Duplicate the items from the line with "Screen dimensions: 804x616" up to and including the line with "Looking at the screenshot, I should [506, 468].".

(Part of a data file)
— begin —
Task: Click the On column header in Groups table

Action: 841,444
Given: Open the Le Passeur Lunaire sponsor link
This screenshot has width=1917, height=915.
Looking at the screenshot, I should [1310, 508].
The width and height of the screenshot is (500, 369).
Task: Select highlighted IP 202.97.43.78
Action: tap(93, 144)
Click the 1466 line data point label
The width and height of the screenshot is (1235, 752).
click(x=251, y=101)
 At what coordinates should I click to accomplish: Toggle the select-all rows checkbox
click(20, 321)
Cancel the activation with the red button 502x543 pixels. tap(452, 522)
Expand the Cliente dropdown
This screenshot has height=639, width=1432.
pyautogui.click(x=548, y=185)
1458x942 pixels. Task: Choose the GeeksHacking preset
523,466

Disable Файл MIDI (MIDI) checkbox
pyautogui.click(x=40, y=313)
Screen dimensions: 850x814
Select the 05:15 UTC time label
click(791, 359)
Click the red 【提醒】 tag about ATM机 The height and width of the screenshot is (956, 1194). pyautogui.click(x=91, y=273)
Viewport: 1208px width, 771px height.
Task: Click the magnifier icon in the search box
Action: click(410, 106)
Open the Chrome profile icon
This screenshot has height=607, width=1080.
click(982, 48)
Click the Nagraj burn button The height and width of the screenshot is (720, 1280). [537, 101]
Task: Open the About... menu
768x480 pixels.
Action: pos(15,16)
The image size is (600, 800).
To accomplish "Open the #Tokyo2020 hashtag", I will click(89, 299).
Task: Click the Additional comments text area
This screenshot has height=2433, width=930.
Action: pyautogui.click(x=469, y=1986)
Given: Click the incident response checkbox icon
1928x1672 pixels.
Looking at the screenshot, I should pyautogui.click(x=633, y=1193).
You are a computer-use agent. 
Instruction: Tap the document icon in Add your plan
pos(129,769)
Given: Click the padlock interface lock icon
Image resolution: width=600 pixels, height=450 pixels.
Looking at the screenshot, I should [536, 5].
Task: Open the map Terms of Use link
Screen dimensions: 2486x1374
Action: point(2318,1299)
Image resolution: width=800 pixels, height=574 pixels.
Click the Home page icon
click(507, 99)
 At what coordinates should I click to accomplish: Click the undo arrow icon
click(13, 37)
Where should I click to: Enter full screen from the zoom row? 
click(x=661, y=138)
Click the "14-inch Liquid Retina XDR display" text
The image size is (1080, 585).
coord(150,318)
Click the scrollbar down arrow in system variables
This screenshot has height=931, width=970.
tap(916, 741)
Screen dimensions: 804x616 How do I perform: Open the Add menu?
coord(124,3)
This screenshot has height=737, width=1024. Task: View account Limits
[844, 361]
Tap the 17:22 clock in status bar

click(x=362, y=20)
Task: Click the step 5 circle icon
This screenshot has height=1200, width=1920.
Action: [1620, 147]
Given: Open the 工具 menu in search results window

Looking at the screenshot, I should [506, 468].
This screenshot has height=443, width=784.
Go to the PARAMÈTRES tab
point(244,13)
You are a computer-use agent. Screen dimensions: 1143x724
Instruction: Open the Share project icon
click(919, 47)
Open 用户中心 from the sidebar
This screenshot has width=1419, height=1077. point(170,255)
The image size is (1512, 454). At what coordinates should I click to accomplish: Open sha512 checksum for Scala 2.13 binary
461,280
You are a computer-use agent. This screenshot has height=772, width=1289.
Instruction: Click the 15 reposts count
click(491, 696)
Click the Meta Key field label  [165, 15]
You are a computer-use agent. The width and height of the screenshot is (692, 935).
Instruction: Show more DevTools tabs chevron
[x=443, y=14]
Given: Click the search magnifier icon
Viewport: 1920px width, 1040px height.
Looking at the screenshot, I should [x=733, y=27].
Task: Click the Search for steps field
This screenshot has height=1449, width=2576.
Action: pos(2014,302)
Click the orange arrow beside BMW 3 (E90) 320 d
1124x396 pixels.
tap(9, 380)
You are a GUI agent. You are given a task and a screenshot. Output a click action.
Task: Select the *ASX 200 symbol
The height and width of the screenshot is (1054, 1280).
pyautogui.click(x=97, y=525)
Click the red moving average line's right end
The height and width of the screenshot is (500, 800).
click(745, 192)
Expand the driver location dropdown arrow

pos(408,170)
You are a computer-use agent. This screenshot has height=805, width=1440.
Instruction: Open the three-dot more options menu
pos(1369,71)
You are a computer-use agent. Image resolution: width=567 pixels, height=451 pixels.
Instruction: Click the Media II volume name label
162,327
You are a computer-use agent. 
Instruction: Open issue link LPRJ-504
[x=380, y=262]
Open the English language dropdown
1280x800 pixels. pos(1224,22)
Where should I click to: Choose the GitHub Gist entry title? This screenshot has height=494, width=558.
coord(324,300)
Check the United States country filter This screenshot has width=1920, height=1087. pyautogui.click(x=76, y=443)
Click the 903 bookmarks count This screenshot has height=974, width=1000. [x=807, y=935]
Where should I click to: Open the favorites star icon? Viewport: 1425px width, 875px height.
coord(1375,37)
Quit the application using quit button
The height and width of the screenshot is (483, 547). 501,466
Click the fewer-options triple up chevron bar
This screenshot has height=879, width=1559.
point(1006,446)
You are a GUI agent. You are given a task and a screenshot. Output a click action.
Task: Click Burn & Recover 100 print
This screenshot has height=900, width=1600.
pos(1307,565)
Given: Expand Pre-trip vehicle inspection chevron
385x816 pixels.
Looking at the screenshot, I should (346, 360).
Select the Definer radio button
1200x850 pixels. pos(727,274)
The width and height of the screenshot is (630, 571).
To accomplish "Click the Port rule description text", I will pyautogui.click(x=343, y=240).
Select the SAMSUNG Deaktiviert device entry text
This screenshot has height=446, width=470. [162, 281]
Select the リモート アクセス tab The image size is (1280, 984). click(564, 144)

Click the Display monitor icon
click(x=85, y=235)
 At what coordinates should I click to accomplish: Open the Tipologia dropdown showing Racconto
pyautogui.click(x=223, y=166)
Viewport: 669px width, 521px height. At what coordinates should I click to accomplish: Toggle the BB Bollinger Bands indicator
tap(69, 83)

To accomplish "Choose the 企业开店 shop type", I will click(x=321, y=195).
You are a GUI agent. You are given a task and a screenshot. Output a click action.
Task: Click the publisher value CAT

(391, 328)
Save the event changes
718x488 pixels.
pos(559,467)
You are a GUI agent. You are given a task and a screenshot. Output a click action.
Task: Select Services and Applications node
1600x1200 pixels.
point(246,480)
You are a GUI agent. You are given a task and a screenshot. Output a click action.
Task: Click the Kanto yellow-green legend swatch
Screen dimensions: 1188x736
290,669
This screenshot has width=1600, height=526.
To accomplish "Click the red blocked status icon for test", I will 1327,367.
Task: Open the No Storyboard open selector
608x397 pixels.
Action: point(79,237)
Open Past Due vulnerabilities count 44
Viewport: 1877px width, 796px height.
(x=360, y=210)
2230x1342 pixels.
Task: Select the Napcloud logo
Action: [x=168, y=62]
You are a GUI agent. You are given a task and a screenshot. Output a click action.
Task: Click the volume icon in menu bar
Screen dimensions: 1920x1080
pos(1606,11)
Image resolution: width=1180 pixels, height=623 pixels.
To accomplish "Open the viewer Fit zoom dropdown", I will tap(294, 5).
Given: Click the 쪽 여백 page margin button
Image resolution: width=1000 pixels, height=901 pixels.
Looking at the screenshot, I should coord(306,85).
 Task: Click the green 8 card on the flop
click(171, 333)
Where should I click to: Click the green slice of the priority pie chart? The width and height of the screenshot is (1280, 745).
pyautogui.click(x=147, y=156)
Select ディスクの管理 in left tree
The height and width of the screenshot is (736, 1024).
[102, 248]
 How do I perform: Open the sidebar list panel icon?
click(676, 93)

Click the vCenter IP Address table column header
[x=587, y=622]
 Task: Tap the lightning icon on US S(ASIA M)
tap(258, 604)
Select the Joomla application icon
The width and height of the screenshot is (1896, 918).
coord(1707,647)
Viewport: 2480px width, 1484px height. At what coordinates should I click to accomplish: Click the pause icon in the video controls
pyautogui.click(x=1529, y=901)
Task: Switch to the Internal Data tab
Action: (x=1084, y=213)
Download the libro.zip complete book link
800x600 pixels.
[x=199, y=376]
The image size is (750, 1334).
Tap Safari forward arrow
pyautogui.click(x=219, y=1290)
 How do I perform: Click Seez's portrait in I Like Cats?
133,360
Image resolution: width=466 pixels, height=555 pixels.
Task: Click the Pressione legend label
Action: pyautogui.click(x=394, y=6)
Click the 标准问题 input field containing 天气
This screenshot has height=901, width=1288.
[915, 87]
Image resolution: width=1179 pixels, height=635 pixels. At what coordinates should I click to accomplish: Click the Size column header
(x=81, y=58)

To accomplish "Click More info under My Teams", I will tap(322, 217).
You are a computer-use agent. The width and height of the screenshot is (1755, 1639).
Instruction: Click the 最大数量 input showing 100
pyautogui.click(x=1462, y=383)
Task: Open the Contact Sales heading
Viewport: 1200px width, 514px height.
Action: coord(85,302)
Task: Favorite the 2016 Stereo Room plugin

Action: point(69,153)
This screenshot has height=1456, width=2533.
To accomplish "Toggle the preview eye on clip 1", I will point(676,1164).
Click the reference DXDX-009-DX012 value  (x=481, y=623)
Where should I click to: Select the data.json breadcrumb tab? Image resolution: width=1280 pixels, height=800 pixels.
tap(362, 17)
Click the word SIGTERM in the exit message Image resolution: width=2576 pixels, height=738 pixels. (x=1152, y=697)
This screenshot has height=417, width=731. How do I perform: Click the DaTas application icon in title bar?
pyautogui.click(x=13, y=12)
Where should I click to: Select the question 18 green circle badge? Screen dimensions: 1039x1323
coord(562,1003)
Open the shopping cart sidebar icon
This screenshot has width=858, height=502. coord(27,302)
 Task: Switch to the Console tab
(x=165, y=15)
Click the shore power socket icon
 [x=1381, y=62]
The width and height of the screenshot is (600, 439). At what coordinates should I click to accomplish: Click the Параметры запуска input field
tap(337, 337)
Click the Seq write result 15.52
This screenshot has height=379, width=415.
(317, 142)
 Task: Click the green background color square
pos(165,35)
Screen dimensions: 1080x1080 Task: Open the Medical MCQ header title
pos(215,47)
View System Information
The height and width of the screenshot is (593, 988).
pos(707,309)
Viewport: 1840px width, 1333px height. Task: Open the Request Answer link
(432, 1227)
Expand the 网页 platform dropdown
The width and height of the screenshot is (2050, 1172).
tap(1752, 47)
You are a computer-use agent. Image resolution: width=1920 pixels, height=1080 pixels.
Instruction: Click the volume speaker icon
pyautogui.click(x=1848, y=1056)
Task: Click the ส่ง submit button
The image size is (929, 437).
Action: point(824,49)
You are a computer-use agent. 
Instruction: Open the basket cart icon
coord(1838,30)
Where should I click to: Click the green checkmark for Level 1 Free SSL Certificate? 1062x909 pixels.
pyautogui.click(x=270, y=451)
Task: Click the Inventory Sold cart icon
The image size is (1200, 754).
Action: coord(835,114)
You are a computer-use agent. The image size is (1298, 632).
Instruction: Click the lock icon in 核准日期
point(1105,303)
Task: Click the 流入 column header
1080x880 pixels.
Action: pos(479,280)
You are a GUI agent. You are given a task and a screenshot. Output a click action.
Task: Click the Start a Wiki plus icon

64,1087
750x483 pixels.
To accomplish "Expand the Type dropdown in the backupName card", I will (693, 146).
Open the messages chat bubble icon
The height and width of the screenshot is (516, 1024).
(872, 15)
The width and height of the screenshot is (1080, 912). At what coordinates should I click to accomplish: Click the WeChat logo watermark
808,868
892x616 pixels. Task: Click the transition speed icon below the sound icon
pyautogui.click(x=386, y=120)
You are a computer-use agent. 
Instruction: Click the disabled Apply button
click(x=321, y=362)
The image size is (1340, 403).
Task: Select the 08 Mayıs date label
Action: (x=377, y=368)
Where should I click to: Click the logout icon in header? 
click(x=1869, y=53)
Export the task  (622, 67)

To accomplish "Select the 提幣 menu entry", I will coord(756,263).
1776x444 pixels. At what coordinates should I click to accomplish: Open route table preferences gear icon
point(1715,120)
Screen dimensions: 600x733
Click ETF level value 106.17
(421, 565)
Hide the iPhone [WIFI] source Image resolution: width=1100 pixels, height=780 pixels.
— end —
• [Written solution]
Screen dimensions: 804x616 How do I perform: Open the Add menu?
coord(124,3)
This screenshot has height=737, width=1024. Task: View account Limits
[844, 361]
Tap the 17:22 clock in status bar

click(x=362, y=20)
Task: Click the step 5 circle icon
This screenshot has height=1200, width=1920.
Action: [1620, 147]
Given: Open the 工具 menu in search results window

Looking at the screenshot, I should [506, 468].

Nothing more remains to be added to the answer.